_WORK TO COMPLETE_:
Copy out all of the material. Every line must match the original.

--- DATA EXTRACTS Enclosed Below ---

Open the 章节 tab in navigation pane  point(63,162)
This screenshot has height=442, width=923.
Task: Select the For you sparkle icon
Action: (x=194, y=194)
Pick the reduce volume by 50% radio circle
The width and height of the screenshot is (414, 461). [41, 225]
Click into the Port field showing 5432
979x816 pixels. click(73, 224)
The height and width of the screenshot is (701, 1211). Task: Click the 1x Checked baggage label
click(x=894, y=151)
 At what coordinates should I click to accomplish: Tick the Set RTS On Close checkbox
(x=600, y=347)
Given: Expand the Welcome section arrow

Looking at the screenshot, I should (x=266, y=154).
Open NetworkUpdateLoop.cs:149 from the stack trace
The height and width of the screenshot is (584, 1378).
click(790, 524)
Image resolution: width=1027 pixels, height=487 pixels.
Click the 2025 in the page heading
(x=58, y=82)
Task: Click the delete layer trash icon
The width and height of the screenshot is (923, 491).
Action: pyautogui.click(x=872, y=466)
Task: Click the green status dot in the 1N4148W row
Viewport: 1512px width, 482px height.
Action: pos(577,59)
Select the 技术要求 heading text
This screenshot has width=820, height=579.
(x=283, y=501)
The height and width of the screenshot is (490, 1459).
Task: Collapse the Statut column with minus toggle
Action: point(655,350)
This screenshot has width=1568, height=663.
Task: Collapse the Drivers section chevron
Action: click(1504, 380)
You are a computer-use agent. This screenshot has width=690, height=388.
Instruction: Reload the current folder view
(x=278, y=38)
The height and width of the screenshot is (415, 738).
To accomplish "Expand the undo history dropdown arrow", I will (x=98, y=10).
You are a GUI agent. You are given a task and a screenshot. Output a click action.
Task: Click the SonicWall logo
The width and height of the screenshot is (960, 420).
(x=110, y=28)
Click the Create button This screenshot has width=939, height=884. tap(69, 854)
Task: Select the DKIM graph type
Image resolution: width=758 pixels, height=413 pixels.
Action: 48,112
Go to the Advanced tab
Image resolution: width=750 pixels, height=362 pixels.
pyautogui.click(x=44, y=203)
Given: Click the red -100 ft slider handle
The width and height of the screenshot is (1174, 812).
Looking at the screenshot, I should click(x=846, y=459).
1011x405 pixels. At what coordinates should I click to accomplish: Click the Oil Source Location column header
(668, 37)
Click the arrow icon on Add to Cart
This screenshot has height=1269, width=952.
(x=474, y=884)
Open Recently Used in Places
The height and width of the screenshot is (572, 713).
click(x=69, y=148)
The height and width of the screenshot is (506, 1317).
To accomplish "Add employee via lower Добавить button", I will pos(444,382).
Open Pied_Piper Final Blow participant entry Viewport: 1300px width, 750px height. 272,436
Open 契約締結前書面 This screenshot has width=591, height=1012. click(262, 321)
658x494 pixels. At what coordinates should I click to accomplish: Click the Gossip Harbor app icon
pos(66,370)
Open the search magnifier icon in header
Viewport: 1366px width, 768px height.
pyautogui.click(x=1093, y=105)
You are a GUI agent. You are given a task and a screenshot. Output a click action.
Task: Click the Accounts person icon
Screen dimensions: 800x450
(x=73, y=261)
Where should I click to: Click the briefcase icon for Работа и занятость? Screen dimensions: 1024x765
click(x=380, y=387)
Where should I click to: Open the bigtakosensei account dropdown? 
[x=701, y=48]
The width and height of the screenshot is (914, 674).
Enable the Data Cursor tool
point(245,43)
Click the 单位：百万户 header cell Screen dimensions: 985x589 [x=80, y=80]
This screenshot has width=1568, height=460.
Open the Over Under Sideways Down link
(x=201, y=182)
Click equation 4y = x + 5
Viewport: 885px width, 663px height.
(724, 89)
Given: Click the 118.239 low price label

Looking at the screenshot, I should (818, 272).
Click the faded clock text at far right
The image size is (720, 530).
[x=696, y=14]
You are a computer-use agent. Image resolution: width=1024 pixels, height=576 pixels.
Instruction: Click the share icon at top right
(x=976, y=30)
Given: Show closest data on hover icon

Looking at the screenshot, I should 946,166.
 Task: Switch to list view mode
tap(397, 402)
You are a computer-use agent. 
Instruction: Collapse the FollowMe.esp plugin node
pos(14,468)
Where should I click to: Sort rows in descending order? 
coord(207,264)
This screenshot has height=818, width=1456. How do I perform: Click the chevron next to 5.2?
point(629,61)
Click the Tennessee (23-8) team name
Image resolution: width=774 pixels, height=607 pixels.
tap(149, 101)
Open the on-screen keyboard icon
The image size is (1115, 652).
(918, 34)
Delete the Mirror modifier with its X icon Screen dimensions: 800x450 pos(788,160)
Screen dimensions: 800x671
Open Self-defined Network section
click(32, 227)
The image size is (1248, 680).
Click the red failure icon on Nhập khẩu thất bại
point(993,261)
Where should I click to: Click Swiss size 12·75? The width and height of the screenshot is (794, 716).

--- End of Enclosed DATA EXTRACTS ---

_FINAL ANSWER_:
Open the 章节 tab in navigation pane  point(63,162)
This screenshot has height=442, width=923.
Task: Select the For you sparkle icon
Action: (x=194, y=194)
Pick the reduce volume by 50% radio circle
The width and height of the screenshot is (414, 461). [41, 225]
Click into the Port field showing 5432
979x816 pixels. click(73, 224)
The height and width of the screenshot is (701, 1211). Task: Click the 1x Checked baggage label
click(x=894, y=151)
 At what coordinates should I click to accomplish: Tick the Set RTS On Close checkbox
(x=600, y=347)
Given: Expand the Welcome section arrow

Looking at the screenshot, I should (x=266, y=154).
Open NetworkUpdateLoop.cs:149 from the stack trace
The height and width of the screenshot is (584, 1378).
click(790, 524)
Image resolution: width=1027 pixels, height=487 pixels.
Click the 2025 in the page heading
(x=58, y=82)
Task: Click the delete layer trash icon
The width and height of the screenshot is (923, 491).
Action: pyautogui.click(x=872, y=466)
Task: Click the green status dot in the 1N4148W row
Viewport: 1512px width, 482px height.
Action: pos(577,59)
Select the 技术要求 heading text
This screenshot has width=820, height=579.
(x=283, y=501)
The height and width of the screenshot is (490, 1459).
Task: Collapse the Statut column with minus toggle
Action: point(655,350)
This screenshot has width=1568, height=663.
Task: Collapse the Drivers section chevron
Action: click(1504, 380)
You are a computer-use agent. This screenshot has width=690, height=388.
Instruction: Reload the current folder view
(x=278, y=38)
The height and width of the screenshot is (415, 738).
To accomplish "Expand the undo history dropdown arrow", I will (x=98, y=10).
You are a GUI agent. You are given a task and a screenshot. Output a click action.
Task: Click the SonicWall logo
The width and height of the screenshot is (960, 420).
(x=110, y=28)
Click the Create button This screenshot has width=939, height=884. tap(69, 854)
Task: Select the DKIM graph type
Image resolution: width=758 pixels, height=413 pixels.
Action: 48,112
Go to the Advanced tab
Image resolution: width=750 pixels, height=362 pixels.
pyautogui.click(x=44, y=203)
Given: Click the red -100 ft slider handle
The width and height of the screenshot is (1174, 812).
Looking at the screenshot, I should click(x=846, y=459).
1011x405 pixels. At what coordinates should I click to accomplish: Click the Oil Source Location column header
(668, 37)
Click the arrow icon on Add to Cart
This screenshot has height=1269, width=952.
(x=474, y=884)
Open Recently Used in Places
The height and width of the screenshot is (572, 713).
click(x=69, y=148)
The height and width of the screenshot is (506, 1317).
To accomplish "Add employee via lower Добавить button", I will pos(444,382).
Open Pied_Piper Final Blow participant entry Viewport: 1300px width, 750px height. 272,436
Open 契約締結前書面 This screenshot has width=591, height=1012. click(262, 321)
658x494 pixels. At what coordinates should I click to accomplish: Click the Gossip Harbor app icon
pos(66,370)
Open the search magnifier icon in header
Viewport: 1366px width, 768px height.
pyautogui.click(x=1093, y=105)
You are a GUI agent. You are given a task and a screenshot. Output a click action.
Task: Click the Accounts person icon
Screen dimensions: 800x450
(x=73, y=261)
Where should I click to: Click the briefcase icon for Работа и занятость? Screen dimensions: 1024x765
click(x=380, y=387)
Where should I click to: Open the bigtakosensei account dropdown? 
[x=701, y=48]
The width and height of the screenshot is (914, 674).
Enable the Data Cursor tool
point(245,43)
Click the 单位：百万户 header cell Screen dimensions: 985x589 [x=80, y=80]
This screenshot has width=1568, height=460.
Open the Over Under Sideways Down link
(x=201, y=182)
Click equation 4y = x + 5
Viewport: 885px width, 663px height.
(724, 89)
Given: Click the 118.239 low price label

Looking at the screenshot, I should (818, 272).
Click the faded clock text at far right
The image size is (720, 530).
[x=696, y=14]
You are a computer-use agent. Image resolution: width=1024 pixels, height=576 pixels.
Instruction: Click the share icon at top right
(x=976, y=30)
Given: Show closest data on hover icon

Looking at the screenshot, I should 946,166.
 Task: Switch to list view mode
tap(397, 402)
You are a computer-use agent. 
Instruction: Collapse the FollowMe.esp plugin node
pos(14,468)
Where should I click to: Sort rows in descending order? 
coord(207,264)
This screenshot has height=818, width=1456. How do I perform: Click the chevron next to 5.2?
point(629,61)
Click the Tennessee (23-8) team name
Image resolution: width=774 pixels, height=607 pixels.
tap(149, 101)
Open the on-screen keyboard icon
The image size is (1115, 652).
(918, 34)
Delete the Mirror modifier with its X icon Screen dimensions: 800x450 pos(788,160)
Screen dimensions: 800x671
Open Self-defined Network section
click(32, 227)
The image size is (1248, 680).
Click the red failure icon on Nhập khẩu thất bại
point(993,261)
Where should I click to: Click Swiss size 12·75? The width and height of the screenshot is (794, 716).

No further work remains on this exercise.